_What the exercise asks_
What you give back from the listing below should be an exact copy of the lines from the one with "Given: Switch to the Effects tab" down to the one with "Click the pin", and it should contain no pictures.

_Material provided_
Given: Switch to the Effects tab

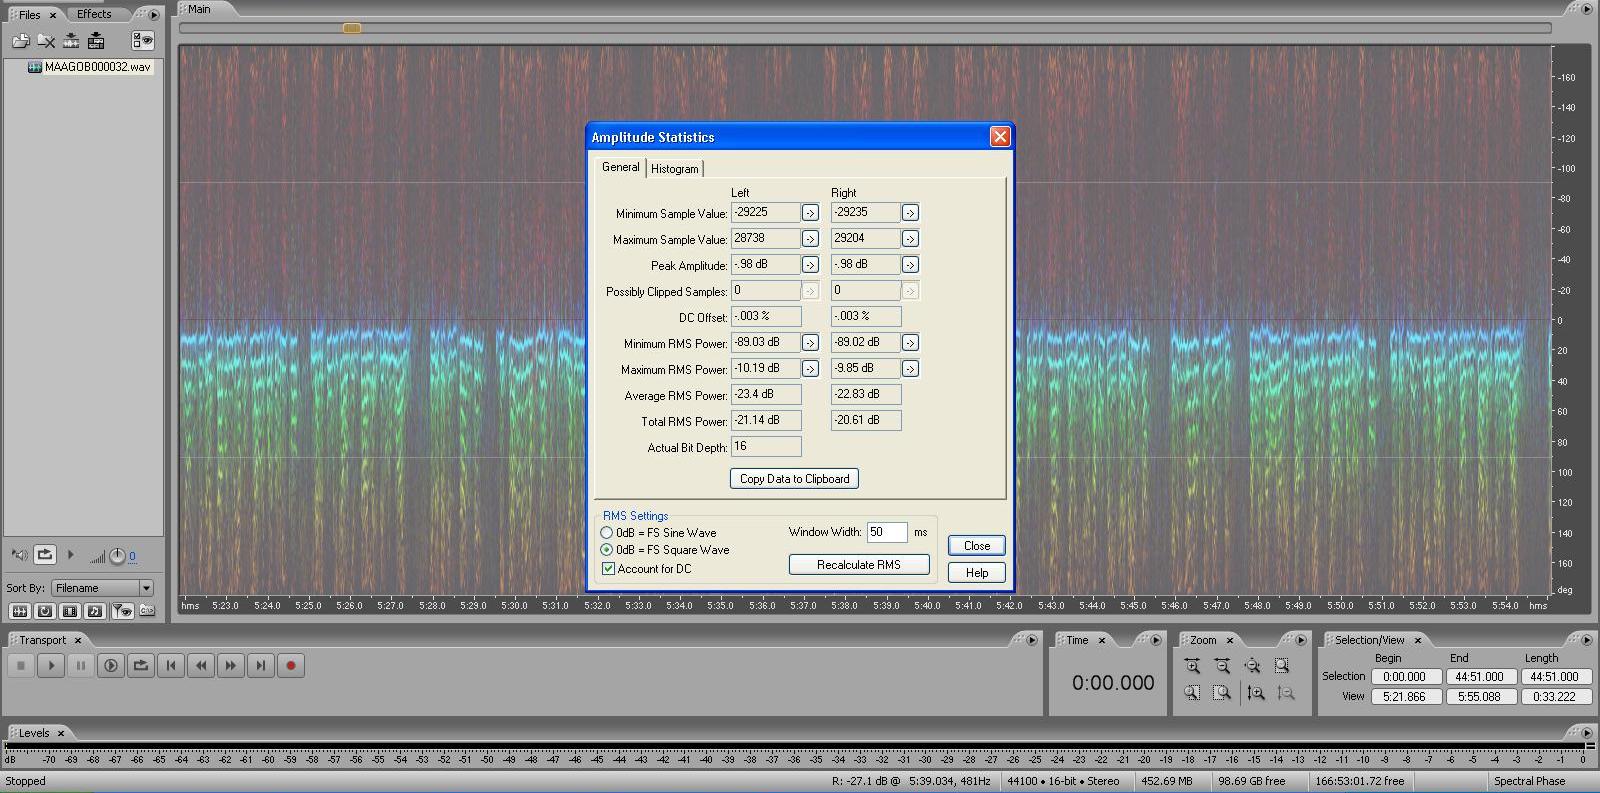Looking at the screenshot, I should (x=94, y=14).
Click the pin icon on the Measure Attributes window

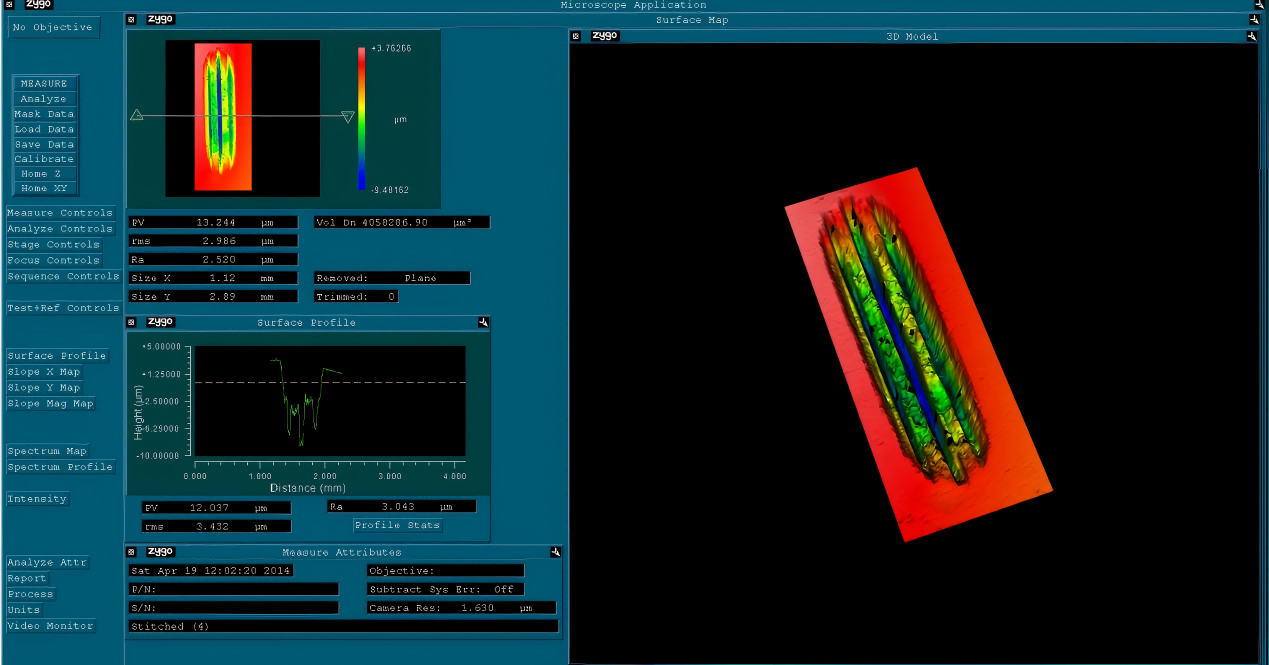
* * *
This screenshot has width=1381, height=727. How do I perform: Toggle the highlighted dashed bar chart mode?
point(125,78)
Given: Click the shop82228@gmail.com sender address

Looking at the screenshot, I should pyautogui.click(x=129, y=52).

_Written response_
Given: Switch to the Effects tab

Looking at the screenshot, I should (x=94, y=14).
Click the pin icon on the Measure Attributes window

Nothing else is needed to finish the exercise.